PROBLEM TO SOLVE:
Each line that contains "checkmark" needs to be copied from the listing.

INFORMATION SUPPLIED:

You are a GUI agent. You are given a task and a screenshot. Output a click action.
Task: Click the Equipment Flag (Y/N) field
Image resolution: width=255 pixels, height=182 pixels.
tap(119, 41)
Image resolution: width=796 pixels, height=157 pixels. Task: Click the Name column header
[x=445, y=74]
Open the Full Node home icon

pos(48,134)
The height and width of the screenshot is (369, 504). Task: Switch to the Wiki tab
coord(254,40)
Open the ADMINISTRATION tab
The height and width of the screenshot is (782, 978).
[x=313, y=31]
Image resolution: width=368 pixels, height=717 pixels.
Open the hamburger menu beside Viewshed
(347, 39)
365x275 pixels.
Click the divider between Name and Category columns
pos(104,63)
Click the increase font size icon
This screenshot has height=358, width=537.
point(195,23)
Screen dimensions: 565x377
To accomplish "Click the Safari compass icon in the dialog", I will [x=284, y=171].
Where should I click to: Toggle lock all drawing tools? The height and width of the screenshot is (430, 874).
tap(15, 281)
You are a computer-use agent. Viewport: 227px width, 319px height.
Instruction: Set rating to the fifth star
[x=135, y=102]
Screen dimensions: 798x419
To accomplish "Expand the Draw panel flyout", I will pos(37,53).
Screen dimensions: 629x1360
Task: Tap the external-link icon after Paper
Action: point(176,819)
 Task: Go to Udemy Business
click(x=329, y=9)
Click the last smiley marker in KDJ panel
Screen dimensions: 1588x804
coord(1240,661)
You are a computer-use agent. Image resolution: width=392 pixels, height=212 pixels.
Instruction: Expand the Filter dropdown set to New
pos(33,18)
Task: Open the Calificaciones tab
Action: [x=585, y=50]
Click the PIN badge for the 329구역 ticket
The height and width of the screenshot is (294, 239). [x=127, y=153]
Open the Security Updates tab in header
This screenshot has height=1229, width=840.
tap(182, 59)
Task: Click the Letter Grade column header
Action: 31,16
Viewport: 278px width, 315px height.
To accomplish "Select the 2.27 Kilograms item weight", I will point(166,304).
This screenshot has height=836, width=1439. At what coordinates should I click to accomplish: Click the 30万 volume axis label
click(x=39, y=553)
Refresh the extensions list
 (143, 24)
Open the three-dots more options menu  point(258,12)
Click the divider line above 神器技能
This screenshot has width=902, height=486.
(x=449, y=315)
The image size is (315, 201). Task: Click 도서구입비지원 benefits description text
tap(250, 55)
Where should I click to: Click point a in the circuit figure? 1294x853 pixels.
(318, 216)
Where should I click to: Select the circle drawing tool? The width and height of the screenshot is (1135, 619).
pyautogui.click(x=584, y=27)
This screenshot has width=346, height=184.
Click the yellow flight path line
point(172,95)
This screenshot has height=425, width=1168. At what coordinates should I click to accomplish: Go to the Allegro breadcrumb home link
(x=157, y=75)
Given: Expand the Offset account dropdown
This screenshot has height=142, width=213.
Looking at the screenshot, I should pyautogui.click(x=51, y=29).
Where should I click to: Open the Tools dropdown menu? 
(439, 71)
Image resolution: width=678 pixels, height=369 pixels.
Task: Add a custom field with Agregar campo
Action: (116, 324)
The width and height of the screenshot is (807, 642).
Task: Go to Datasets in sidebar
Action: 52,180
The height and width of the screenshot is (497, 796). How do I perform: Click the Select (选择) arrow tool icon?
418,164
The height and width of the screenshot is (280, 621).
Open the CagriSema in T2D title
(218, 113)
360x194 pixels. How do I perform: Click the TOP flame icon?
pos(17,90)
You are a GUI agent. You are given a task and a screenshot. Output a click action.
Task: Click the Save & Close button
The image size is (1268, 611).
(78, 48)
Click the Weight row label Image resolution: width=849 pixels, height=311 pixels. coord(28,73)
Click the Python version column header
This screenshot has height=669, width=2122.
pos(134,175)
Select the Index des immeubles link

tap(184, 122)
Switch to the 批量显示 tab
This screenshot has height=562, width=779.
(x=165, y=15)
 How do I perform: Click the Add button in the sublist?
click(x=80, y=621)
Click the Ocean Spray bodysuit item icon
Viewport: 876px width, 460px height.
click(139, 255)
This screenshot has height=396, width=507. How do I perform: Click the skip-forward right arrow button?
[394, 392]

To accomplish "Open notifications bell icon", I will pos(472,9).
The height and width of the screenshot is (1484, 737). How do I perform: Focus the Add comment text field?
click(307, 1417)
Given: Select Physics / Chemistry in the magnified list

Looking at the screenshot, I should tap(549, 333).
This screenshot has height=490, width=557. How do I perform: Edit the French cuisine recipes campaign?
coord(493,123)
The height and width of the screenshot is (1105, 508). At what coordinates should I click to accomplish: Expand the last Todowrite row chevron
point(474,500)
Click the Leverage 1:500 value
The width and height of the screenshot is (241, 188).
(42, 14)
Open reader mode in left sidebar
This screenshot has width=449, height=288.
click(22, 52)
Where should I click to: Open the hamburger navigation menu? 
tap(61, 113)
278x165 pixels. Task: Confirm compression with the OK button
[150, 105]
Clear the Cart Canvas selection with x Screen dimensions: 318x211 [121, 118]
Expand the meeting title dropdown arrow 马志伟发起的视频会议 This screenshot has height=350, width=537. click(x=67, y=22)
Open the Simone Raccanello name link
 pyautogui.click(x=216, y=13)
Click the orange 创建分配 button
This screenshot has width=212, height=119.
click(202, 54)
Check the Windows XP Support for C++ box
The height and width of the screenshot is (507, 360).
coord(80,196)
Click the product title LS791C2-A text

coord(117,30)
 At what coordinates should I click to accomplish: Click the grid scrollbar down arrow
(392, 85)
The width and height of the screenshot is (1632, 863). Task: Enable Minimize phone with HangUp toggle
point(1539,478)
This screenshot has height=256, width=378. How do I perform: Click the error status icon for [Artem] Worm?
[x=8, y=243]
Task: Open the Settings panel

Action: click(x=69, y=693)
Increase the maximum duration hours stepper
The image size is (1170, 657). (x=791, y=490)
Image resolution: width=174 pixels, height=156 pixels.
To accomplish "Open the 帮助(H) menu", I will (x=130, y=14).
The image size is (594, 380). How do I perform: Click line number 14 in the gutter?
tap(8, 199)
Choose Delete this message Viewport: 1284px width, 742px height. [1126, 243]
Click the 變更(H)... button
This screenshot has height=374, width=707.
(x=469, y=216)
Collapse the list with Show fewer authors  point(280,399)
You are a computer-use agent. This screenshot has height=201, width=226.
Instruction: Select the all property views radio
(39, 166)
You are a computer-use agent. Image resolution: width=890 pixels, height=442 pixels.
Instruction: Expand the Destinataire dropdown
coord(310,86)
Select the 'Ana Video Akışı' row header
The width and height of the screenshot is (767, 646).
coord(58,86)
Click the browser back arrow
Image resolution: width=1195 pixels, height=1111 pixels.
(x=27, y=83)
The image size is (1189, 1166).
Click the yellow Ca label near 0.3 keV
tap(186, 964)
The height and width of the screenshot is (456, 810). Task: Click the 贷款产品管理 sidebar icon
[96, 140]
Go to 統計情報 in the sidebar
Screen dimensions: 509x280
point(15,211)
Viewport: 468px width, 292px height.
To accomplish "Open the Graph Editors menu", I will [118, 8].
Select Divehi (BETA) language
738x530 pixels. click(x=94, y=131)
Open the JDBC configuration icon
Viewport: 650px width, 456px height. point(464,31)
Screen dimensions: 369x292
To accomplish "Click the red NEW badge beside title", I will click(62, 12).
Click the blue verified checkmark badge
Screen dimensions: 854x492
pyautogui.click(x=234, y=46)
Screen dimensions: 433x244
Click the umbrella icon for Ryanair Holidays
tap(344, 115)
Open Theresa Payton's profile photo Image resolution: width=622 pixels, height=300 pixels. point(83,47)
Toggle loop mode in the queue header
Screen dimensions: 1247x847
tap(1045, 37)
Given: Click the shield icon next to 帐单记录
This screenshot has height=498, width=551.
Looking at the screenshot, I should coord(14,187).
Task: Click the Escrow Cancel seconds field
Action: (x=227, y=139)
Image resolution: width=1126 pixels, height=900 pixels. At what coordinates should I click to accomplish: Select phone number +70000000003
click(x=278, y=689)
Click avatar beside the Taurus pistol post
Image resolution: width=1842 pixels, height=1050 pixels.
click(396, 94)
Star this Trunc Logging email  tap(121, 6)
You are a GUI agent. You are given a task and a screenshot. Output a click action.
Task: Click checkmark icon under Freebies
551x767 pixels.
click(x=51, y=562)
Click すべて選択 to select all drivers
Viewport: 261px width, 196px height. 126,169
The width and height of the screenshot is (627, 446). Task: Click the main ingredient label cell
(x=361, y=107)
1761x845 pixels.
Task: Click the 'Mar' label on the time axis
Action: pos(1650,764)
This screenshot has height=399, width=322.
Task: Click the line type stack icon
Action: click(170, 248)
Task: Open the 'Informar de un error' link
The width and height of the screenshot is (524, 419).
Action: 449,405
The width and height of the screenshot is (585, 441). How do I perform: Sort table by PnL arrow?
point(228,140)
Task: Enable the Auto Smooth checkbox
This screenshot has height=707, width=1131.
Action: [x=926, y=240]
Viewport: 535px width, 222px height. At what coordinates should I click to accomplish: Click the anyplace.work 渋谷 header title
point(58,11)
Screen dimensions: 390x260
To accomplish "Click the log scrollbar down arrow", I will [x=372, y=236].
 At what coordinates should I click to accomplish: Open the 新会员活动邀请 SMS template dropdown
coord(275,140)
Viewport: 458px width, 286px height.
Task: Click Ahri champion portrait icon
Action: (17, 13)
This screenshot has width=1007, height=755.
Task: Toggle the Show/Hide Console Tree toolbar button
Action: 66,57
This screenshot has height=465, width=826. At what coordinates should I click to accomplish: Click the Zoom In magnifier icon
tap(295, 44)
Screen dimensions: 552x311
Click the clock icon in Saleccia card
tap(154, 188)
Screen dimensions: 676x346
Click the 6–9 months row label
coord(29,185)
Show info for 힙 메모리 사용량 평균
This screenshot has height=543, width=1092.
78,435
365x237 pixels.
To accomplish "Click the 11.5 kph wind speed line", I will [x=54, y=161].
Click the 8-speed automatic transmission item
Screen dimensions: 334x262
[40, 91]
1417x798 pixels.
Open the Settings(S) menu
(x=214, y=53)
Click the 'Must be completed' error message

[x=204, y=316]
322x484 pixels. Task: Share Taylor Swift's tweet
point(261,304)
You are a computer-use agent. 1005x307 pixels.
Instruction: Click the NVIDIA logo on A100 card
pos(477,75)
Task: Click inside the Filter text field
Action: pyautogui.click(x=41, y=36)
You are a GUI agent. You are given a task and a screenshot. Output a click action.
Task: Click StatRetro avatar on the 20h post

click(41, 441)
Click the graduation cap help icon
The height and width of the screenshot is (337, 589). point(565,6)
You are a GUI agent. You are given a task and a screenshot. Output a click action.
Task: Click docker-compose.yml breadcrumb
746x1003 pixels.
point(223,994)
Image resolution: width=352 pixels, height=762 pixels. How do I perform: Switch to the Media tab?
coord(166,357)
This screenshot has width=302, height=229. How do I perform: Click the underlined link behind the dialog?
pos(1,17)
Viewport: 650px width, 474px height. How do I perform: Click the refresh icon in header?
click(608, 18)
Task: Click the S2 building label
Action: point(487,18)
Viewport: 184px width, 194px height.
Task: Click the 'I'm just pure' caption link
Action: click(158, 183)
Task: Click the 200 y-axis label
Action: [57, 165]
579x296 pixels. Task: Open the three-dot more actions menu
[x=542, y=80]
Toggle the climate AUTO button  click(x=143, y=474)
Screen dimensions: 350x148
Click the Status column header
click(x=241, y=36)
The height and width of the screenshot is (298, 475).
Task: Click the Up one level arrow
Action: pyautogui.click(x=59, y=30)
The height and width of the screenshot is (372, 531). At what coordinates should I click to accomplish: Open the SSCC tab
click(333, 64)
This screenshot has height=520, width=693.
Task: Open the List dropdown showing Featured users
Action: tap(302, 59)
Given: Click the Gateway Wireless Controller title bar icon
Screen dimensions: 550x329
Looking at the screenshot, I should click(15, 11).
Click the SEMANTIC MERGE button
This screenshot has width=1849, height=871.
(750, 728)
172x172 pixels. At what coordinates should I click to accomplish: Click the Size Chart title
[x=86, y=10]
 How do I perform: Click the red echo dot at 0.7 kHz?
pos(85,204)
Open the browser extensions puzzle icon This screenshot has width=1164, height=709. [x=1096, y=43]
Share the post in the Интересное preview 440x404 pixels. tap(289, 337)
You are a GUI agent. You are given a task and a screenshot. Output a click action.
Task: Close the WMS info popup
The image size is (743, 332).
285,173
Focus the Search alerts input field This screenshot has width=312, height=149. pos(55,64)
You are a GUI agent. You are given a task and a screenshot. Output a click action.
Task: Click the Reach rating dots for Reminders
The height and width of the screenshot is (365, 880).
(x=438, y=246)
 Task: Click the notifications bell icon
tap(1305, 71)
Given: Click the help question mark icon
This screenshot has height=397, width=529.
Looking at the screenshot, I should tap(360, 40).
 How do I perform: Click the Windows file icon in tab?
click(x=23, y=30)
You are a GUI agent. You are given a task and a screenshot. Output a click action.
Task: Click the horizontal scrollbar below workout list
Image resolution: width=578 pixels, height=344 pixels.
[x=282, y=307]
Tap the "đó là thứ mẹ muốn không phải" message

TASK ANSWER:
Click the blue verified checkmark badge
Task: Click checkmark icon under Freebies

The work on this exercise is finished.